The Sheep in Wolf’s Clothing

Catriona has forgotten how to be alive.  She goes through the motions, managing the privately held refuge and buildings in Camp Sedgeworth, a place that elderly Victoria DuMais’ family has owned for over a century.

Trina worked for her family’s construction company for years, teenager gopher to Site Foreman.  A hard job for anyone.  A harder job still for a woman.

She came to Camp Sedgeworth, deep in the Adirondacks, to help fund her family, taking care of her brothers and sisters when her mother fell desperately ill and the only income the family had was her father’s.

She came to dig Victoria out a massive mess.  Camp Sedgeworth’s former caretaker had bilked the owner for thousands and nearly had the place shut down permanently for collapsing buildings, mold, exploding plumbing, and all sorts of code violations.

She came to the mountains to find herself again.  To remake the image of being a complete hardass and put it to good use again, restructuring the children’s camp, instead of having it be a daily grind into her personality.

In spending her life for others, Trina lost herself.  Lost her identity.  Only to have that rough-and-tumble self-image even more destroyed by her abusive, controlling ex-lover, who will not leave her alone after a desperate escape from his deep-city apartment on what was supposed to be a romantic get-away weekend.

Now, months later, she is starting the final re-outfitting of the camp, ensuring that it will remain profitable in the summer and a private refuge the remainder of the year.

Will she find her way back to herself?

 

Wolf has answered a job posting in the Syracuse papers for a several month long job in the Adirondacks.  He is desperate to get out of debt from his ex-girlfriend.  He is even more desperate to get away from his father.

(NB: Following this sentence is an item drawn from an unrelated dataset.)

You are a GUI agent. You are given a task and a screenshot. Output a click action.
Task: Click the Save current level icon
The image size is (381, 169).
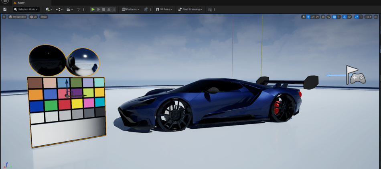[x=4, y=9]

Confused about his nature, Wolf seeks refuge, any refuge, that has as little cost to it as possible, so that he can find away start over.  Figure out if his father’s suspicions are true.  Figure out what is wrong with him, as he doesn’t fit anywhere.  Doesn’t fit since his father deliberately crushed his childhood dreams, and talent, of becoming a concert violinist, because it wasn’t manly enough.

The passion for music that made his childhood bearable.  The passion for music that bridged the gap between a construction worker and Sara, his a high-class law student of a girlfriend.

He never stood up to his father, out of respect.

Both deeply wounded, perhaps beyond repair, when Trina and Wolf meet, can they help each other heal?  Maybe find a way home?